On Tue, Dec 10, 2019 at 04:06:44PM -0500, Sasha Levin wrote:
From: Omar Sandoval <osandov@xxxxxx>
[ Upstream commit 9be490f1e15c34193b1aae17da58e14dd9f55a95 ]
Currently, end_workqueue_fn() frees the end_io_wq entry (which embeds
the work item) and then calls bio_endio(). This is another potential
instance of the bug in "btrfs: don't prematurely free work in
run_ordered_work()".
In particular, the endio call may depend on other work items. For
example, btrfs_end_dio_bio() can call btrfs_subio_endio_read() ->
__btrfs_correct_data_nocsum() -> dio_read_error() ->
submit_dio_repair_bio(), which submits a bio that is also completed
through a end_workqueue_fn() work item. However,
__btrfs_correct_data_nocsum() waits for the newly submitted bio to
complete, thus it depends on another work item.
This example currently usually works because we use different workqueue
helper functions for BTRFS_WQ_ENDIO_DATA and BTRFS_WQ_ENDIO_DIO_REPAIR.
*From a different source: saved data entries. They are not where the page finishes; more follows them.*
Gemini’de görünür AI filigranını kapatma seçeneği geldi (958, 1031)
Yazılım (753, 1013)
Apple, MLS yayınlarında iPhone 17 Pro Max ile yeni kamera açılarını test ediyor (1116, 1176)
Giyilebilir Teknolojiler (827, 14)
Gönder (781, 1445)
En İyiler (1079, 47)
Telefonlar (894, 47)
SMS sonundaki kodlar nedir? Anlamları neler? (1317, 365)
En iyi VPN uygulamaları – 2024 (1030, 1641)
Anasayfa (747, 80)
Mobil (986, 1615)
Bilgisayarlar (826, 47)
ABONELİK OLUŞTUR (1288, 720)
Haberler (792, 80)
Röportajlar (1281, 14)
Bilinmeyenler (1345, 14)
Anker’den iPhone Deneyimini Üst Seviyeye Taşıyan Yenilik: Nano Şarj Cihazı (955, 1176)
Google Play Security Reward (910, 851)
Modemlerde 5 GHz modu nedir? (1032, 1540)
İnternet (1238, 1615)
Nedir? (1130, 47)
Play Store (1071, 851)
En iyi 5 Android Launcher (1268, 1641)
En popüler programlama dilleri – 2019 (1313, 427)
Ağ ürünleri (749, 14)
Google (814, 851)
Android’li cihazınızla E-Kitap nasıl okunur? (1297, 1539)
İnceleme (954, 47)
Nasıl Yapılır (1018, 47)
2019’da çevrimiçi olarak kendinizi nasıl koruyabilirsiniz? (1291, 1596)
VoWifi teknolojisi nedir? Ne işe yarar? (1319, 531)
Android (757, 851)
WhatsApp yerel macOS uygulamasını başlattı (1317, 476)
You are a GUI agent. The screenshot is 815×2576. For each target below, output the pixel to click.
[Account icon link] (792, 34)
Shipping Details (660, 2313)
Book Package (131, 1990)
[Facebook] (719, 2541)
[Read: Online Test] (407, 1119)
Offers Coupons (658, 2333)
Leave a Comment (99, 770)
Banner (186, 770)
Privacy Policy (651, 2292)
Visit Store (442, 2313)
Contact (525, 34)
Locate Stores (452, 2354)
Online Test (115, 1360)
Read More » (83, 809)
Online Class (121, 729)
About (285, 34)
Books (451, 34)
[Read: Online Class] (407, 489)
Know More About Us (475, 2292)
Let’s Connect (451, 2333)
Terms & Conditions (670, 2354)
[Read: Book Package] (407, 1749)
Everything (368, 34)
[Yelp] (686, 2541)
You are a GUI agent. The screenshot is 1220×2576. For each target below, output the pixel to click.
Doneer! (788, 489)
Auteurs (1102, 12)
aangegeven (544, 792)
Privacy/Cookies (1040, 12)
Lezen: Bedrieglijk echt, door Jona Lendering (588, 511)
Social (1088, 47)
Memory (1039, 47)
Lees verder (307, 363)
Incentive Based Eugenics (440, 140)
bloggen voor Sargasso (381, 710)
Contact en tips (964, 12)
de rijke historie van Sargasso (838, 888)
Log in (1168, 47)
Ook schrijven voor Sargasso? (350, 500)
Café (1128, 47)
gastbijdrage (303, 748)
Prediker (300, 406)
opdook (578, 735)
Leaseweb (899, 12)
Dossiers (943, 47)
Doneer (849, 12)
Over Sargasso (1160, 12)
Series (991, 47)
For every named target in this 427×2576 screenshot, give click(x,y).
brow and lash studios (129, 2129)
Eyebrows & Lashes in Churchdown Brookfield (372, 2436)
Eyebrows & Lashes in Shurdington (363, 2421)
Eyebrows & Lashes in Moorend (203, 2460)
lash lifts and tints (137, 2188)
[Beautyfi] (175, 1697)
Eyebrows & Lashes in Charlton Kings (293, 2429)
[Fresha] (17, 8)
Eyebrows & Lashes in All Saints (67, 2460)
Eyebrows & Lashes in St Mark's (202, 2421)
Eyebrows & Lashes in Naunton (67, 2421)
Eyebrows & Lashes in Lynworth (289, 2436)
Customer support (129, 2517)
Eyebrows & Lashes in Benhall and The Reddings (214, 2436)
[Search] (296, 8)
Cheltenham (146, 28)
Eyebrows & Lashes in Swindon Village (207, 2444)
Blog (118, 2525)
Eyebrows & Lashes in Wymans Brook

However, it may deadlock with stacked filesystems and is fragile
overall. The proper fix is to free the work item at the very end of the
work function, so let's do that.
Reviewed-by: Johannes Thumshirn <jthumshirn@xxxxxxx>
Signed-off-by: Omar Sandoval <osandov@xxxxxx>
Reviewed-by: David Sterba <dsterba@xxxxxxxx>
Signed-off-by: David Sterba <dsterba@xxxxxxxx>
Signed-off-by: Sasha Levin <sashal@xxxxxxxxxx>
The were more patches in the series, all contain "don't prematurely free
work in" and were part of a rework of async work processing. They're
fixing a very uncommon usecase, so if there's desire to backport them
the whole series needs to go in.
In the autosel list, there are only 2 and without the important fix.
c495dcd6fbe1 btrfs: don't prematurely free work in run_ordered_work()
9be490f1e15c btrfs: don't prematurely free work in end_workqueue_fn()
e732fe95e4ca btrfs: don't prematurely free work in reada_start_machine_worker()
57d4f0b86327 btrfs: don't prematurely free work in scrub_missing_raid56_worker()
a0cac0ec961f btrfs: get rid of unique workqueue helper functions
- this is only a cleanup that removes code obsoleted by the fixes above,
probably out of scope of stable
I have intentionally not tagged the patches for stable, the usecase is
is specific to one user (FB), the known reproducer is only their
workload and the fixes are in their kernel already.
So if there's desire to add the patches to stable trees, then it has to
be the whole series, but I don't see a strong reason for it.